Why Be Catholic? 3: Suffering
The oldest and most painful riddle of human existence is the riddle of suffering. In every time and place, man has sought an answer. Yet apart from Judeo-Christian Revelation, man has had very little to say. Stoic fortitude, Epicurean pleasure-seeking, Buddhist negation, the Utilitarian calculus of pleasure and pain: It seems nobody has very much useful to say about the riddle of suffering, except God.
Two lessons are taught about suffering in the Old Testament. The first is the great lesson of Genesis concerning the consequences of the Fall. Here we learn that suffering is the result of sin, which breaks creation from the Creator and causes everything to fall out of kilter. The second lesson comes through the height of Old Covenant wisdom reached in the book of Job. Here we are taught that we cannot begin to understand the significance of suffering on our own. In fact, we are exceedingly foolish when, thinking we understand suffering, we devise some human theory to explain it or, perhaps, we even challenge the justice of God’s plan.
“Where were you,” God asks Job, “when I laid the foundation of the earth? Tell me, if you have understanding. Who determined its measurements—surely you know!” (Job 38:4-5). God’s answer to Job’s complaints in chapters 38 through 41 conveys a vital lesson which Job is not slow to grasp: “I have uttered what I did not understand, things too wonderful for me, which I did not know” (42:3).
This twin understanding—that suffering is rooted in sin and that we cannot on our own understand how it is supposed to work out—sets the stage for Christ’s further revelation of the Father’s love. For in Christ we see God Himself take on a human nature and suffer as an offering for sin. Suffering, then, is at once the consequence of sin and the means God has built into Creation for overcoming sin and all of its effects. God's justice and mercy are ever one. In Christ suffering becomes the means of repairing the rift between God and man, of bringing man back into union with God. Suffering is, in a word, redemptive.
The Catholic Church teaches that there is both a natural and a supernatural aspect to the redemptive character of human suffering. On the natural level, suffering is quite obviously the best possible teacher about our limitations. Through it we learn that we are not in control of the most important things in life and so, if there is to be an alternative to despair, we must depend on Another.
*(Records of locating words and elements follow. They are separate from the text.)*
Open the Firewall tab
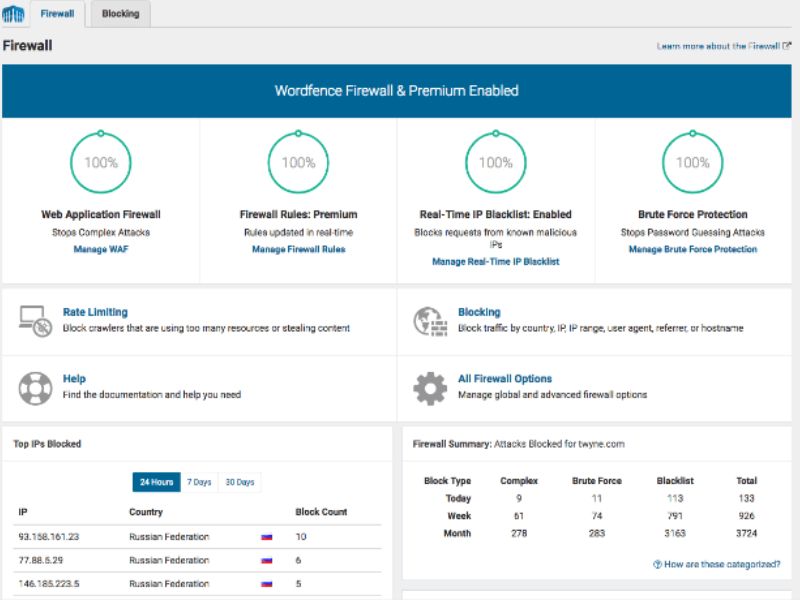click(58, 14)
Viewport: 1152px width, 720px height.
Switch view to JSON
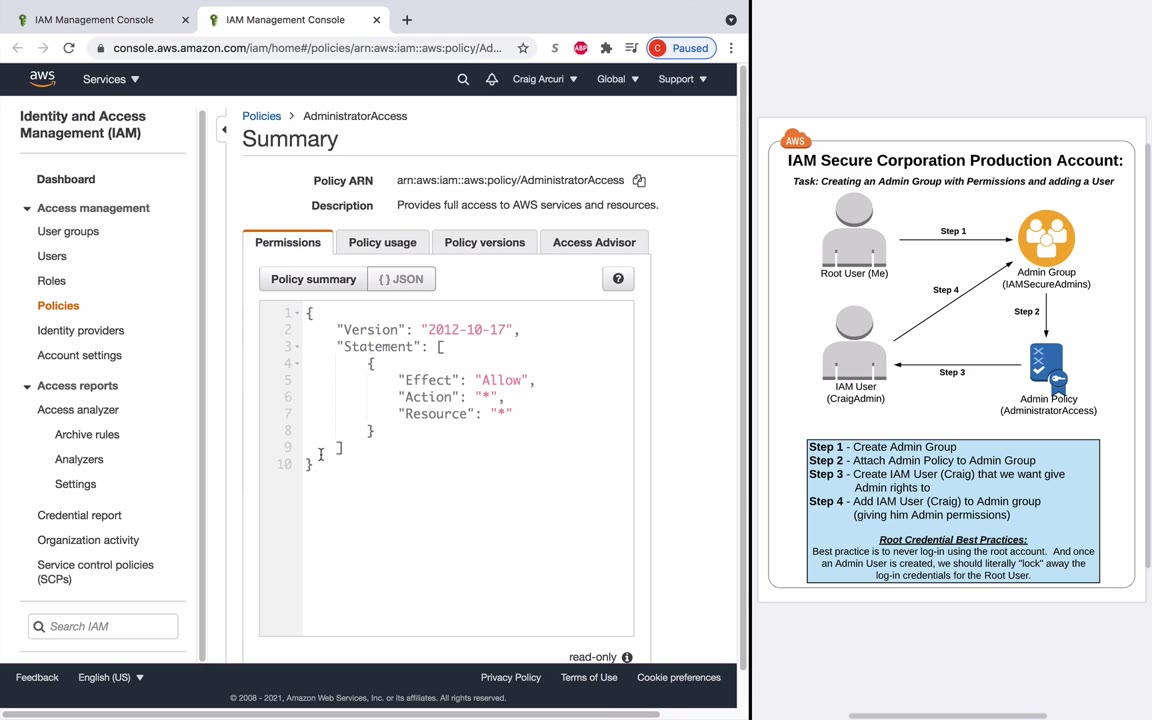[401, 279]
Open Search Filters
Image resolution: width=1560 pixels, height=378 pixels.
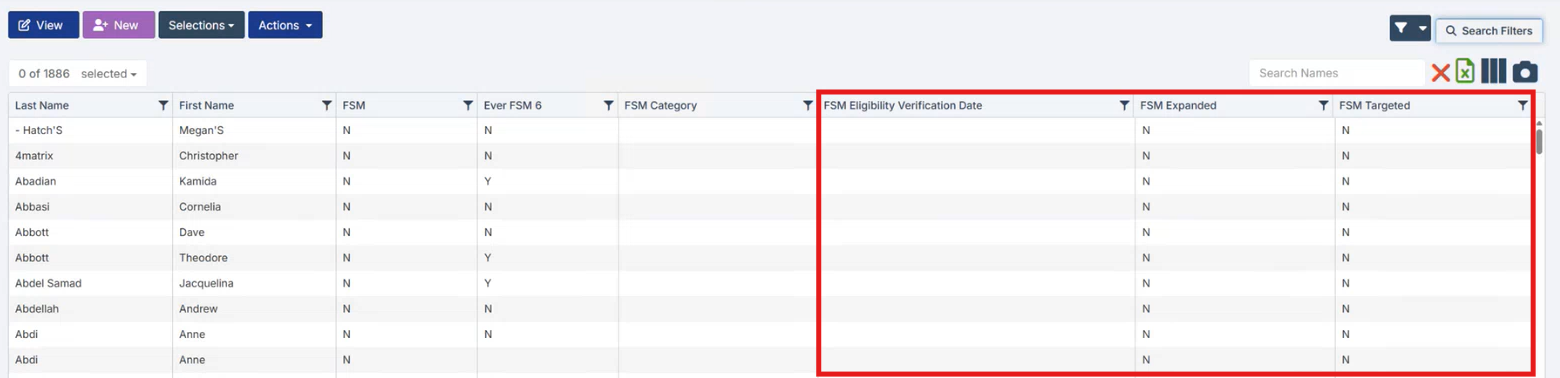coord(1488,31)
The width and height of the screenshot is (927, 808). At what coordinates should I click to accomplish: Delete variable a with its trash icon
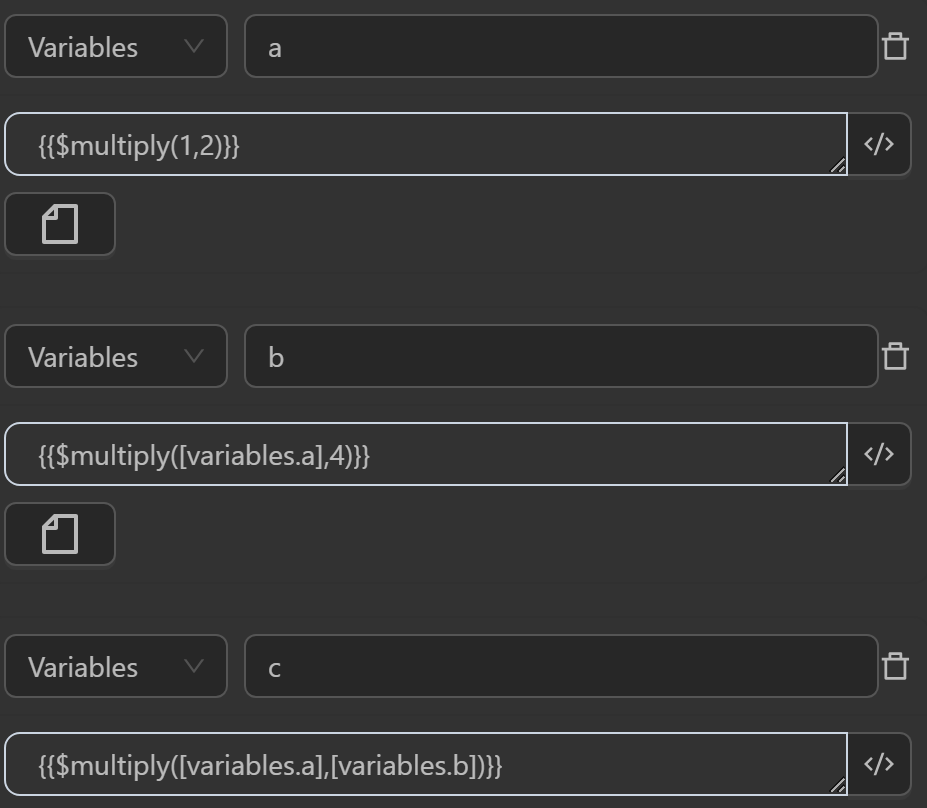[895, 47]
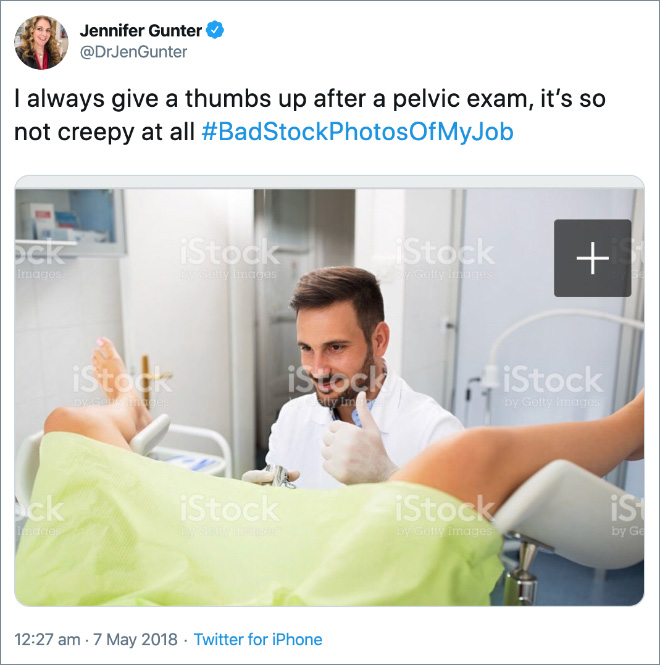Click the words "not creepy at all"
The width and height of the screenshot is (660, 665).
click(x=104, y=132)
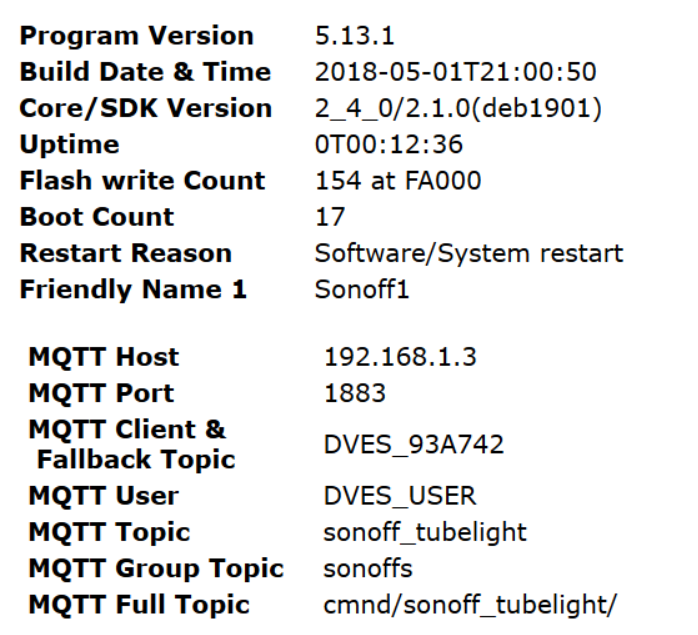Click the Uptime value 0T00:12:36
698x635 pixels.
click(x=389, y=144)
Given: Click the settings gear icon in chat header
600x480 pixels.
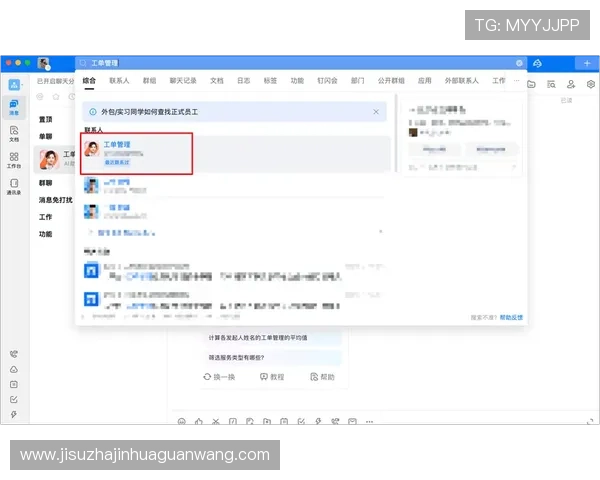Looking at the screenshot, I should coord(590,84).
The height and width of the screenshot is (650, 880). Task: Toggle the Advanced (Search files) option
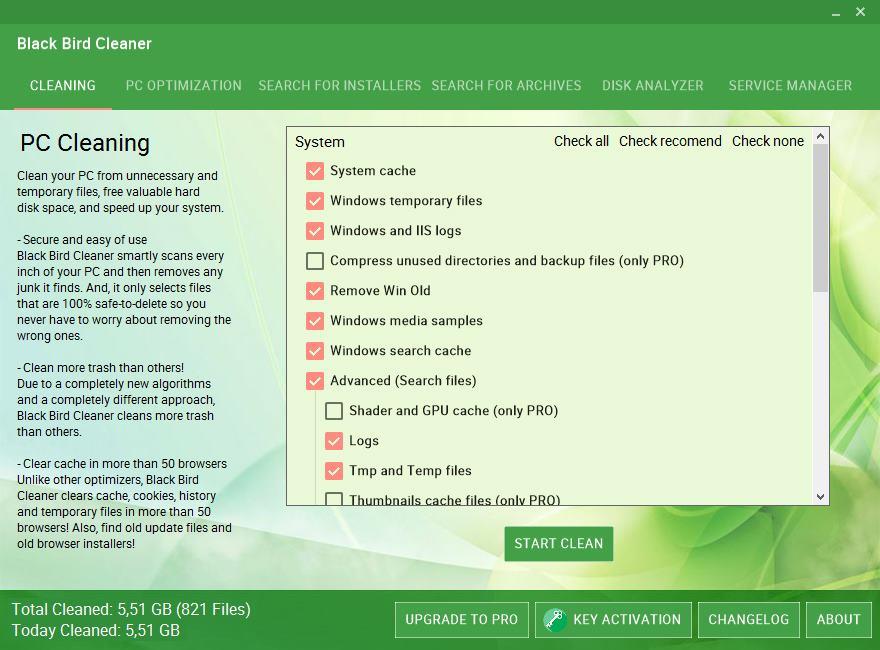(x=315, y=381)
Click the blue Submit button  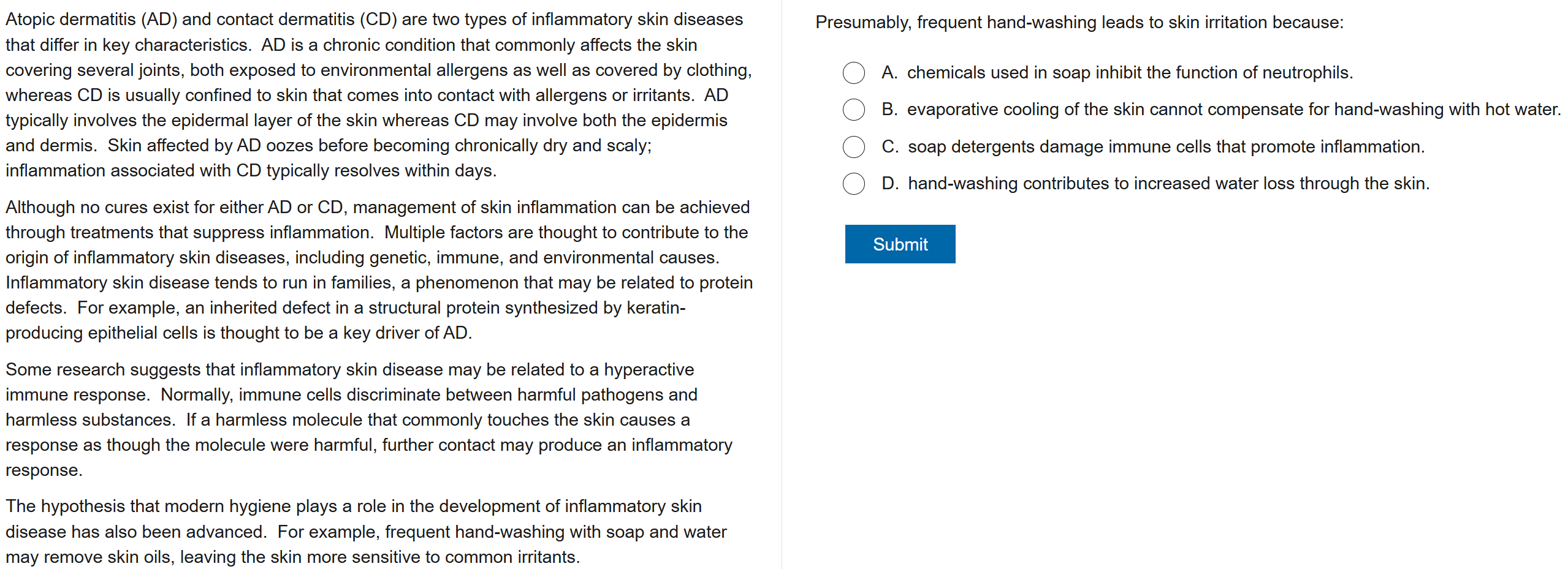(899, 244)
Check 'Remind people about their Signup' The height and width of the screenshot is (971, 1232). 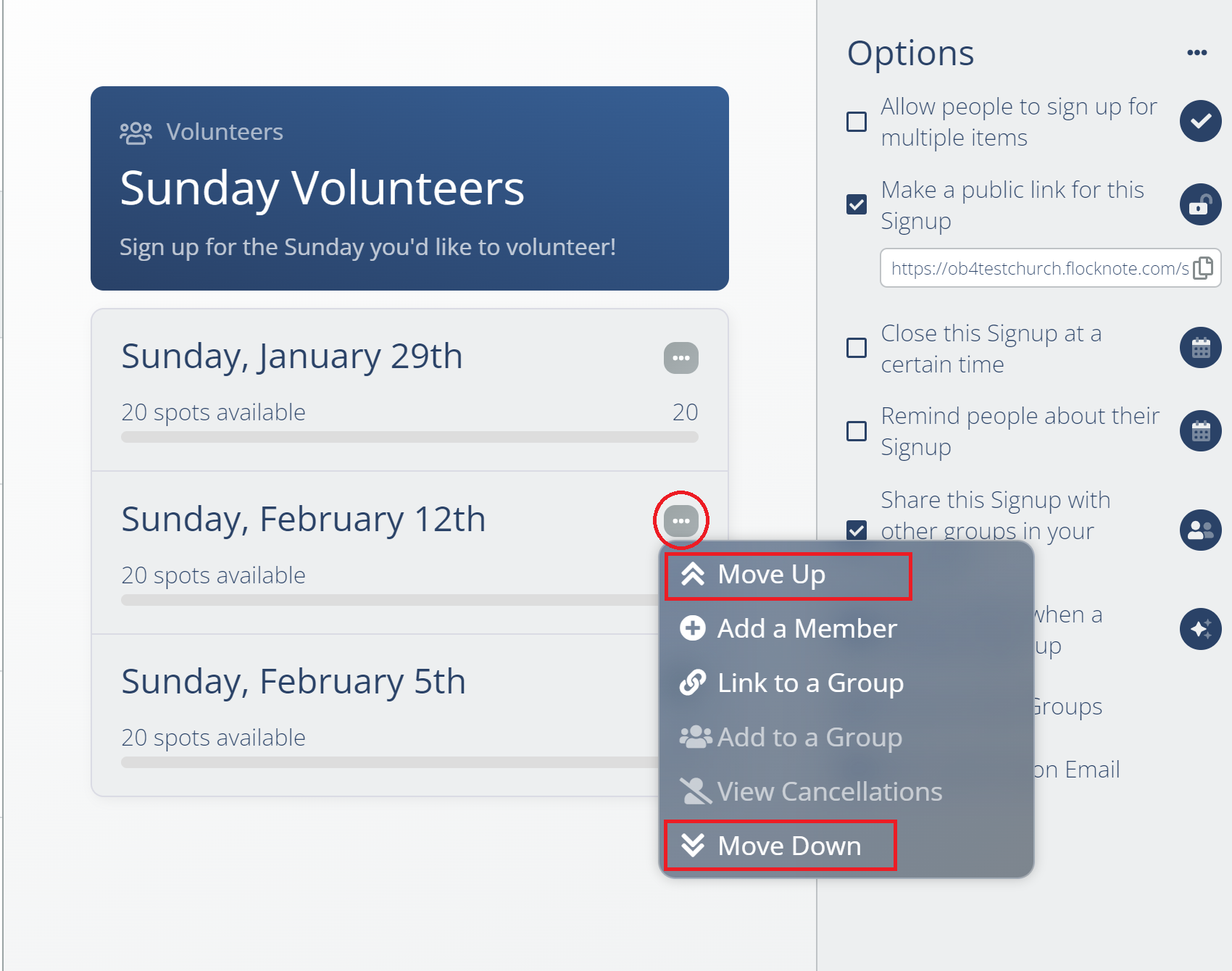point(856,431)
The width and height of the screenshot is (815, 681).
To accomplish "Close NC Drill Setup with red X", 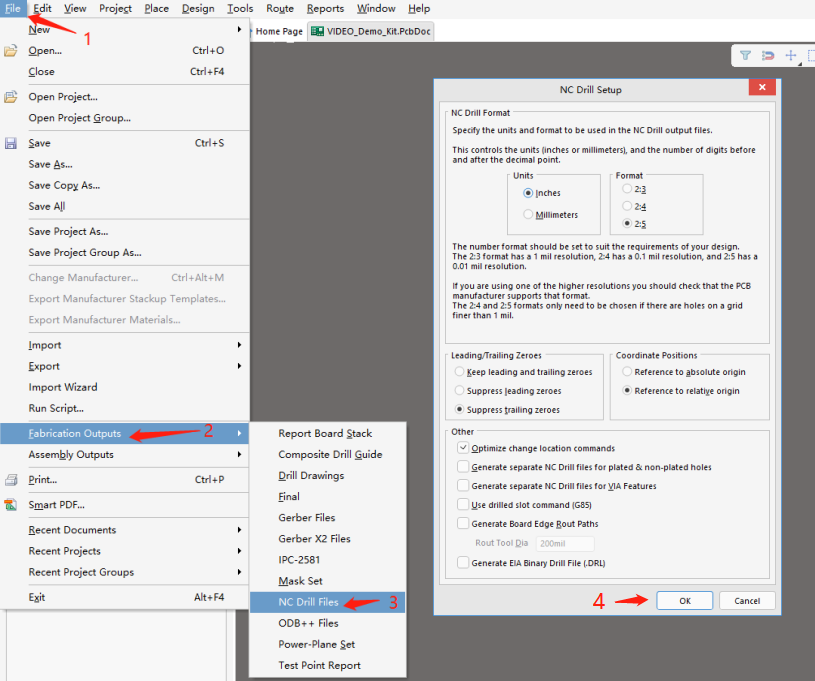I will tap(762, 89).
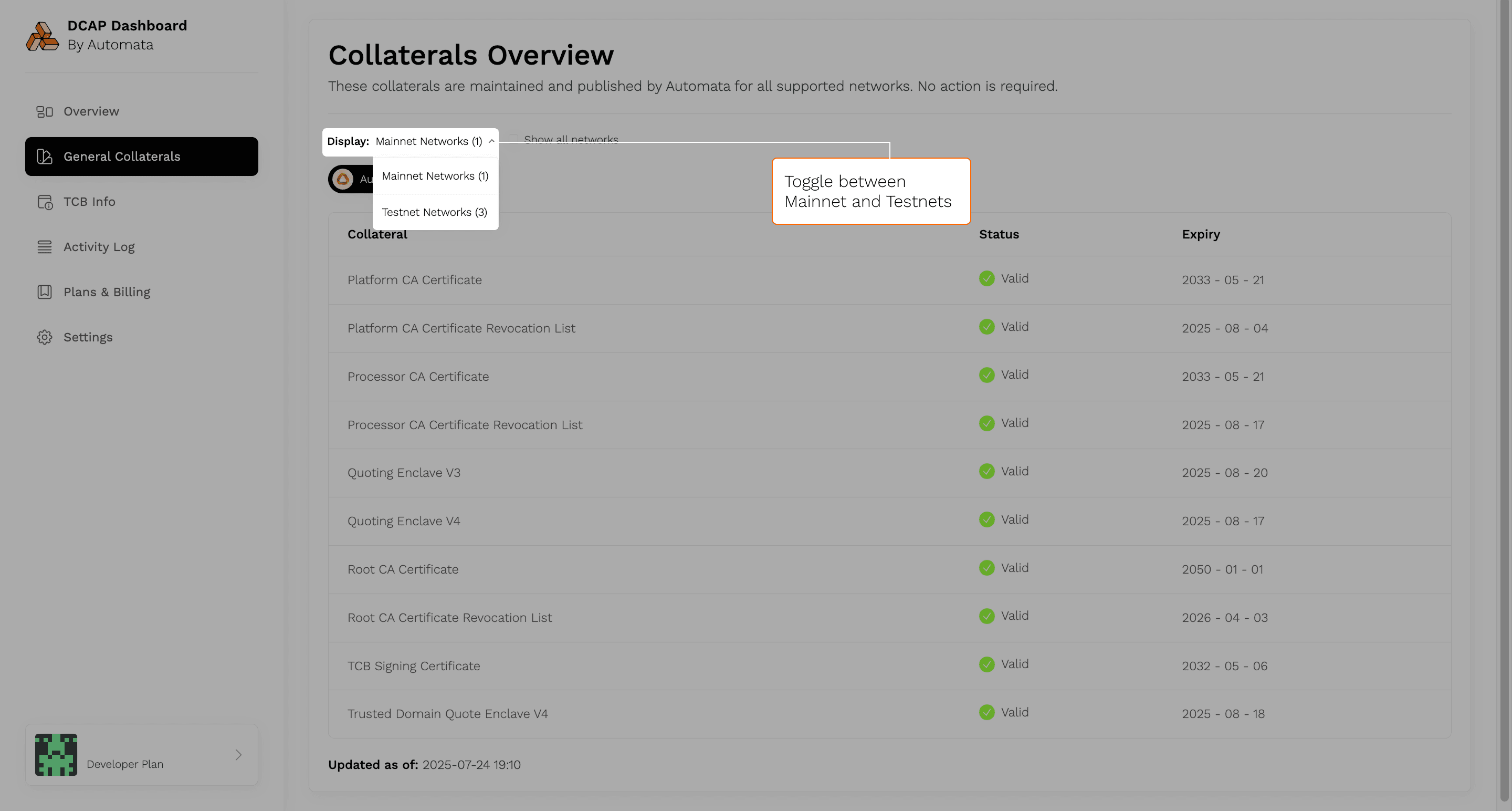Viewport: 1512px width, 811px height.
Task: Click the DCAP Dashboard Automata logo
Action: (42, 36)
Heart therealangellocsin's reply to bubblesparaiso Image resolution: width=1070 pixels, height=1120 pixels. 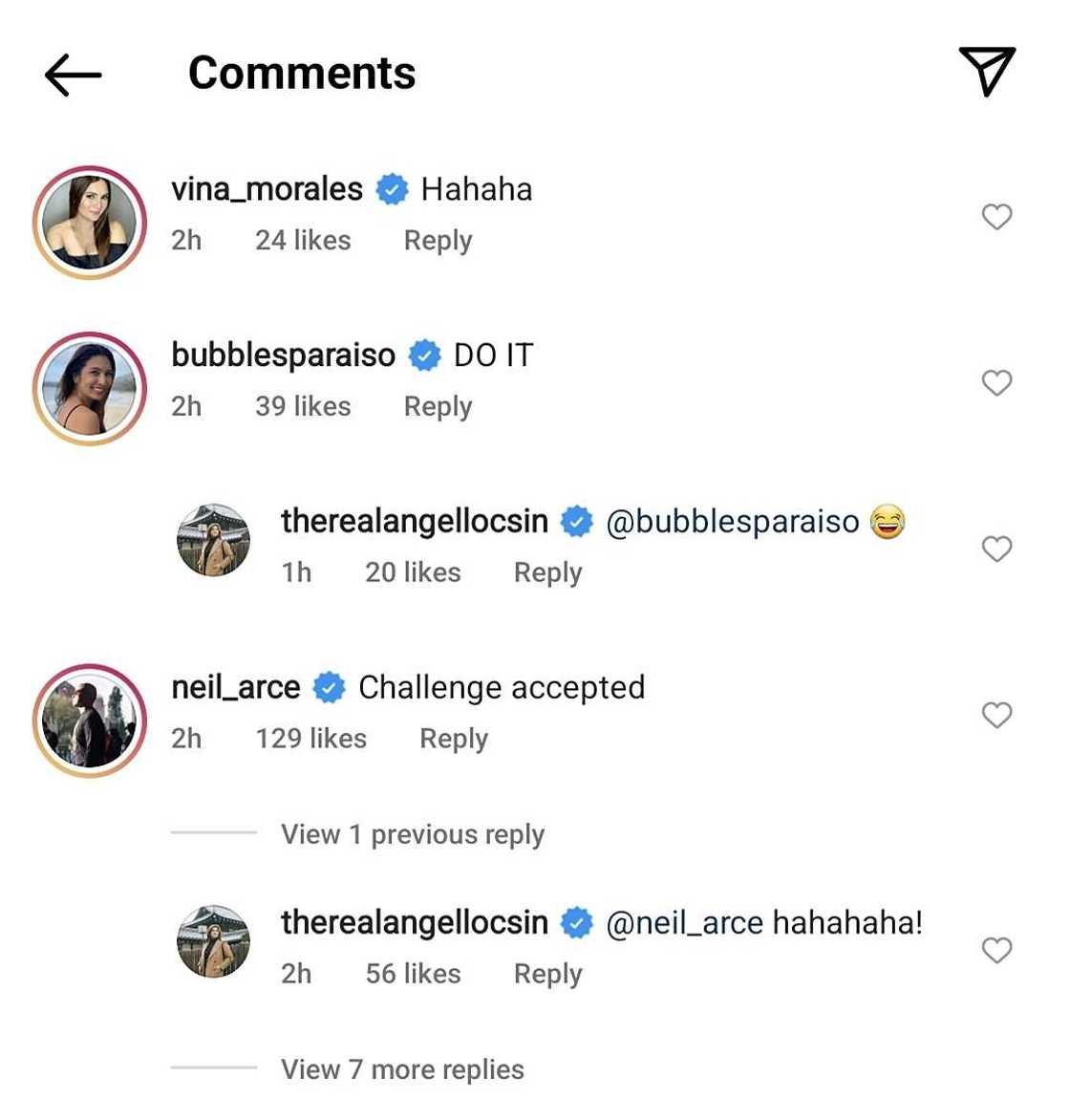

On the natural level, then, we can dimly glimpse that suffering has the positive value of increasing our understanding of what we are and what we are not, of inculcating a certain basic wisdom.
On the supernatural level, this basic understanding is clarified and elevated in three distinct and complementary ways. First, we learn through Revelation the identity of this Other on whom we must depend. Second, we learn specifically that the infinite debt of sin and the effects of sin in human suffering can ultimately be overcome only by the infinite cost of Christ’s embrace of suffering out of love. Third, we learn that it is part of God’s plan that we should joyfully join our own sufferings to Christ in order, as St. Paul says, to “complete what is lacking in Christ’s afflictions for the sake of his body, that is, the church” (Col 1:24).
This Catholic understanding of suffering is not only a unique answer; it is the only answer that actually makes sense because it fits suffering into a coherent pattern of human life. All Christians who have not altogether lost the concept of sin and redemption understand Christ’s salvific role. But a great many Christian groups have lost the understanding that we are much more than passive beneficiaries of Christ’s suffering. Again, the Catholic doctrine of suffering includes a profoundly active element: It is the gracious will of the Father that we are to participate in Christ’s redemptive work by joining our sufferings to His.
This should, of course, be the pattern of our existence, continually offering our lives to God in Christ. But Catholics have the opportunity to do this in a special way at each Mass, when through the action of the priest the sacrifice of Calvary is represented anew in an unbloody manner. Thus we participate fully in the Sacred Liturgy precisely by joining ourselves to the Son in His sacrificial offering to the Father. In the Holy Eucharist, which is our foretaste of eternal life with God, we partake again of Christ’s freely offered body and blood. At these sacred Catholic moments, the significance of suffering becomes clear: Suffering becomes a participation of love in the redemptive work of Jesus Christ.